# Free Sally McNeil



## Medford (Apr 28, 2007)

may her day of freedom come soon.


----------



## NordicNacho (Apr 28, 2007)

Im with you sister.  after that we need to free Scooter Libby


----------



## P-funk (Apr 28, 2007)

What about Sally Fields?


----------



## NordicNacho (Apr 28, 2007)

What about Dont Stop they got her locked up in Canada.






shes going to be so some dikes bitch.  Maybe we could save some money and send bigdyl


----------



## Medford (Apr 29, 2007)

free Sally McNeil.  who is Scooter Libby? and who is that up above?

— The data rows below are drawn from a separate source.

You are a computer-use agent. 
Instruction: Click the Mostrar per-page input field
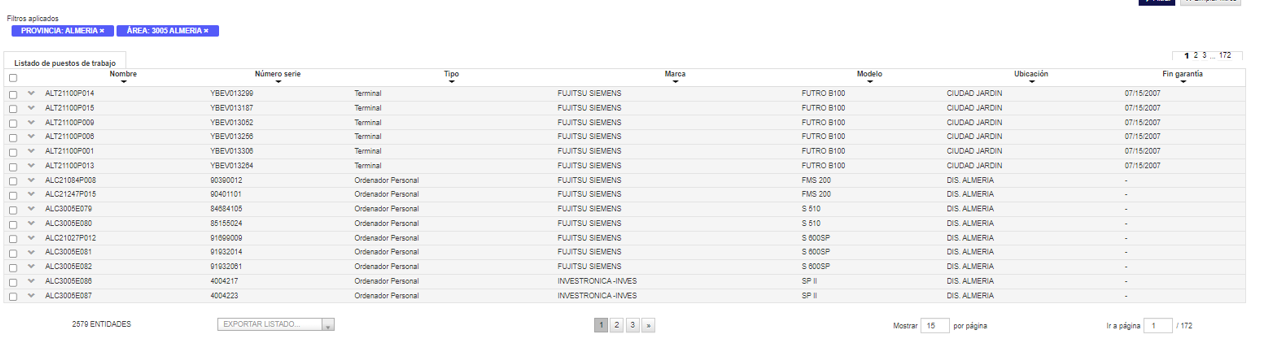pyautogui.click(x=934, y=326)
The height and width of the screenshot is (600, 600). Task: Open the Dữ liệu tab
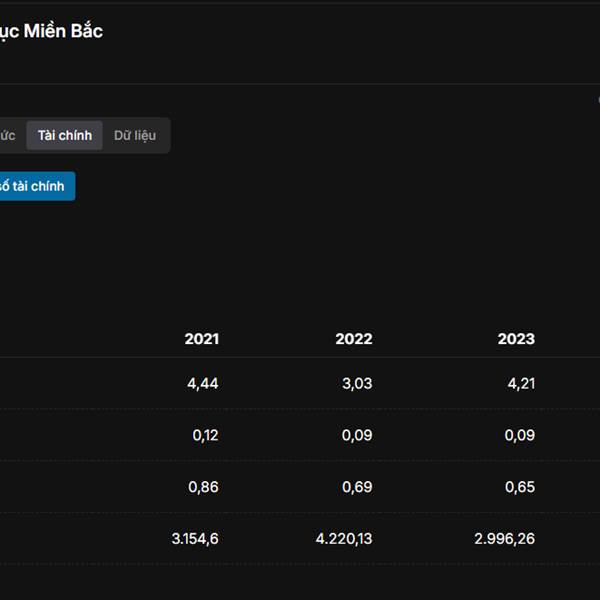pyautogui.click(x=135, y=135)
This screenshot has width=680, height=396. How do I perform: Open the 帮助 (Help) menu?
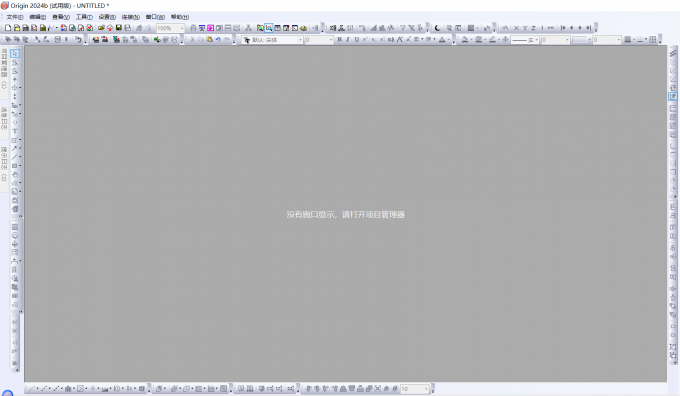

ps lonely inmates at Chowchilla need love.  I can't write them all.


----------



## THEUNIT(XXL) (Apr 29, 2007)

Who the fuck is Sally McNeil?


----------



## JACKED (Apr 29, 2007)

Lol. Hell why not?


*FREE BERTIL FOX!!!! *

This thread was soooo random.


----------



## vortrit (Apr 29, 2007)

Free willy!


----------



## DiGiTaL (Apr 29, 2007)

NordicNacho said:


> What about Dont Stop they got her locked up in Canada.
> 
> 
> 
> ...



 maybe she got herself locked up here .


----------



## NordicNacho (Apr 30, 2007)

DiGiTaL said:


> maybe she got herself locked up here .



i think its time you let her out!  We have your trailer surrounded don't make the mounties angry


----------



## NordicNacho (Apr 30, 2007)

THEUNIT(XXL) said:


> Who the fuck is Sally McNeil?



a bodybuilder

http://www.thevalkyrie.com/stories/1misc19/sally.txt


----------



## NeilPearson (Apr 30, 2007)

DiGiTaL said:


> maybe she got herself locked up here .



I'd lock her up.


----------



## NordicNacho (May 1, 2007)

DiGiTaL said:


> maybe she got herself locked up here .




looks like she escaped no need to send bigdyl


----------



## MCx2 (May 1, 2007)

YouTube Video


----------



## DontStop (May 1, 2007)

are "y'all" hatin?


----------



## NordicNacho (May 1, 2007)

how could we hate on a innocent, cute little Canadian Girl.  we were concerned


----------



## DontStop (May 1, 2007)

It's weird looking at that picture.
My hair is black now HAHA


----------



## Scarface30 (May 1, 2007)

NordicNacho said:


> how could we hate on a innocent, cute little Canadian Girl.  we were concerned



we have a lot more cuties up here!.. a pic like that makes me wish I woulda been able to go out to Alberta this summer lol


----------



## DontStop (May 2, 2007)

Albertan women are the best. that and BC girls


----------



## Plateau_Max (May 2, 2007)

Look I already said I was on my way...


----------



## DontStop (May 2, 2007)

Hurry up! Christ...


----------



## Plateau_Max (May 2, 2007)

Told you I have to get off work first.

AWOL is no joke


----------



## DontStop (May 2, 2007)

Well when you come, come in the morning so you can bail me out of chem
damn upgrading.


----------



## Plateau_Max (May 2, 2007)

Ooh, that would have to be on a weekend then...


----------



## DontStop (May 2, 2007)

hmm


----------



## Medford (May 5, 2007)

free Sally McNeil


----------



## Medford (May 2, 2008)

Medford said:


> may her day of freedom come soon.



Sally M McNeil W#62688

Valley State Prison For Women

D1-16-3-UP

PO Box 92

Chowchilla    California  9361O-0092


Minchinchuryu, MySpace


----------



## DOMS (May 2, 2008)

I want a free sally mcneil.  Is that the address where I can go pick it up?


----------



## Medford (May 4, 2008)

DOMS said:


> I want a free sally mcneil.  Is that the address where I can go pick it up?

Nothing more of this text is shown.